» **Data for analysis**:
========================================

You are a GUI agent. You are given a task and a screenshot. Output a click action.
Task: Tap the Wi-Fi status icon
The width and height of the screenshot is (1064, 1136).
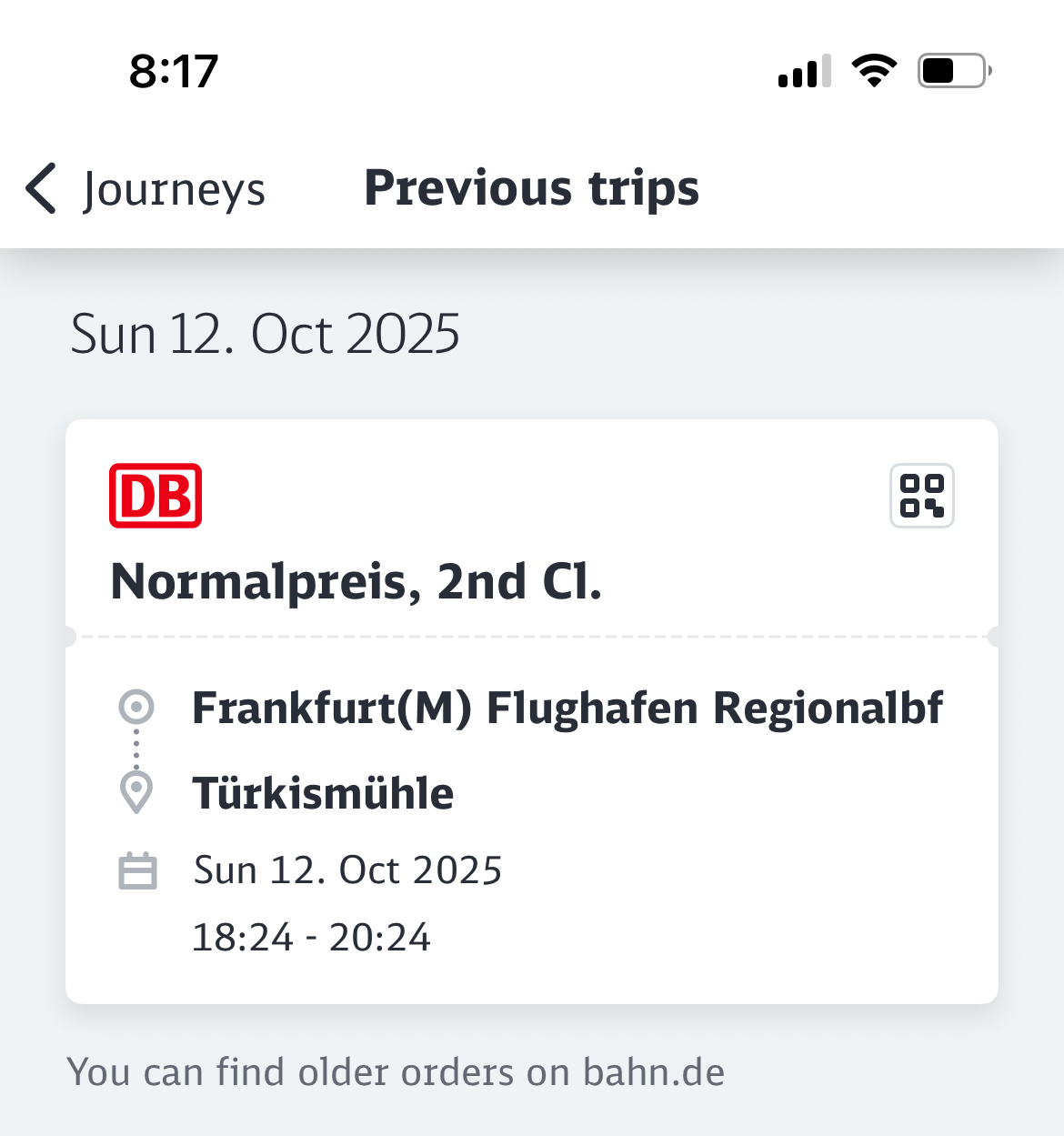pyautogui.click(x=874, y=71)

========================================

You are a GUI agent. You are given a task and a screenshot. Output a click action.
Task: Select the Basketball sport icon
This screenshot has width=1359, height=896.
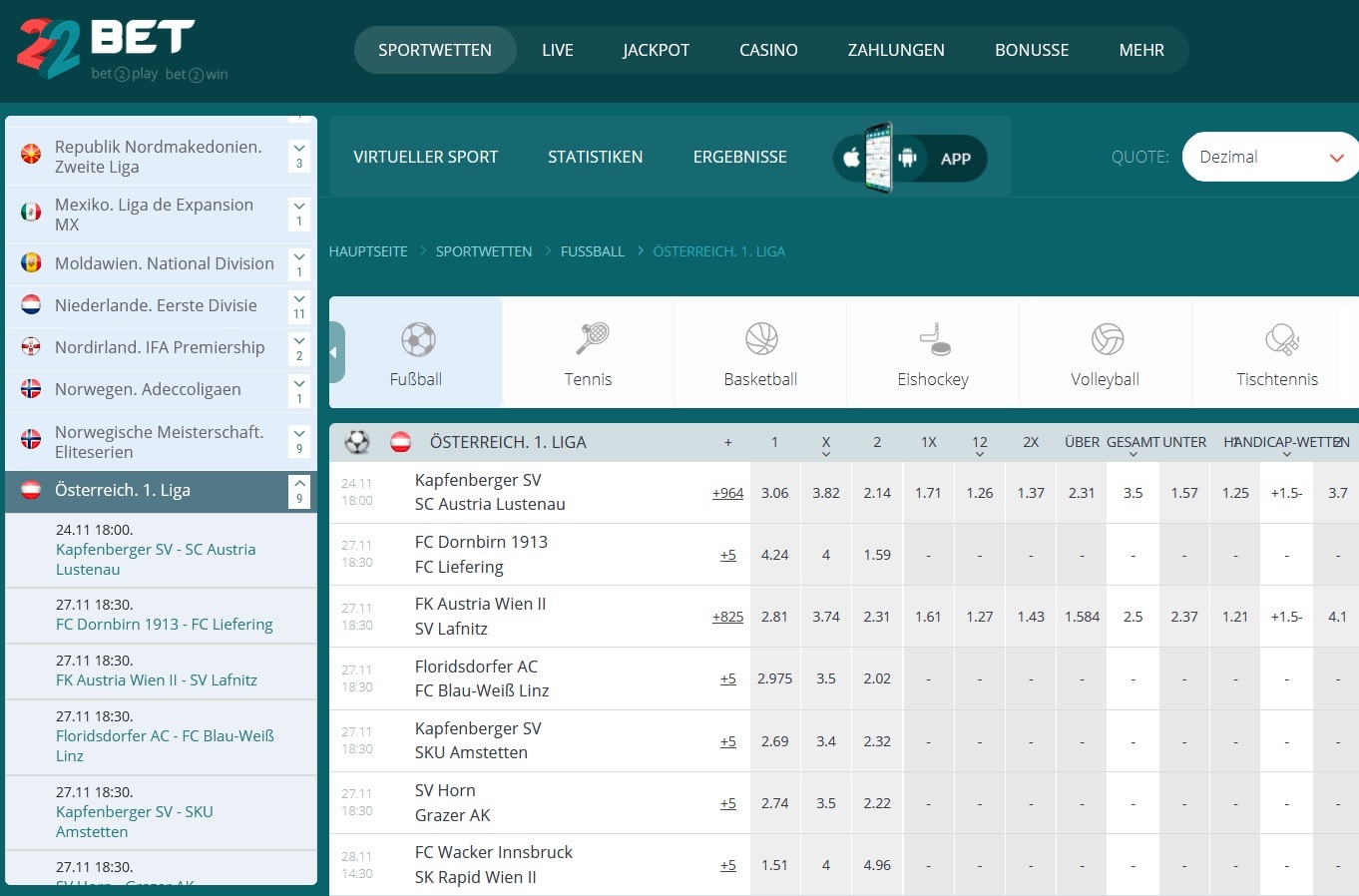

========================================

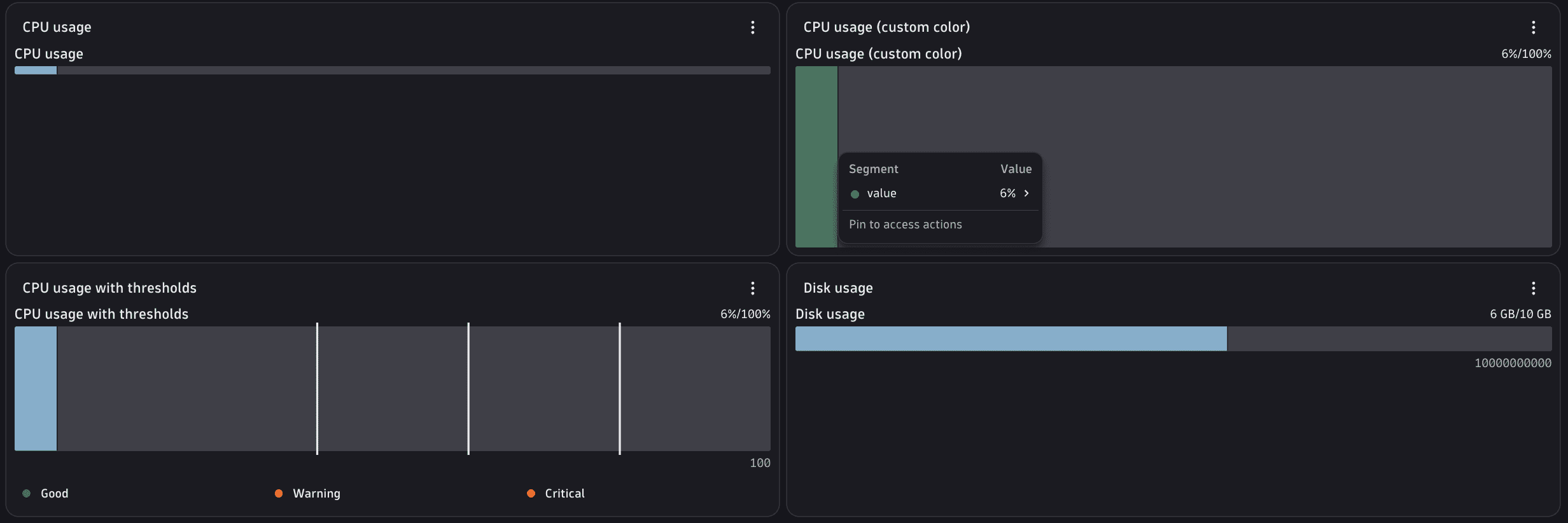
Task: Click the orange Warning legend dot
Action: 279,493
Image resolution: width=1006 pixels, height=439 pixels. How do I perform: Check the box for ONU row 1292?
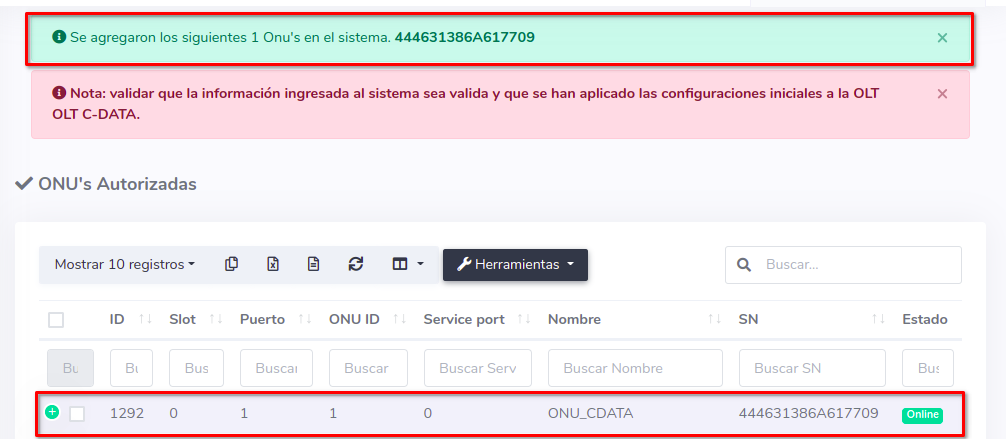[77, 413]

========================================

» **What you need to do**:
In the material above, find the lines that contain "icon" and show them.

» **Answer space**:
Task: Tap the Wi-Fi status icon
Task: Select the Basketball sport icon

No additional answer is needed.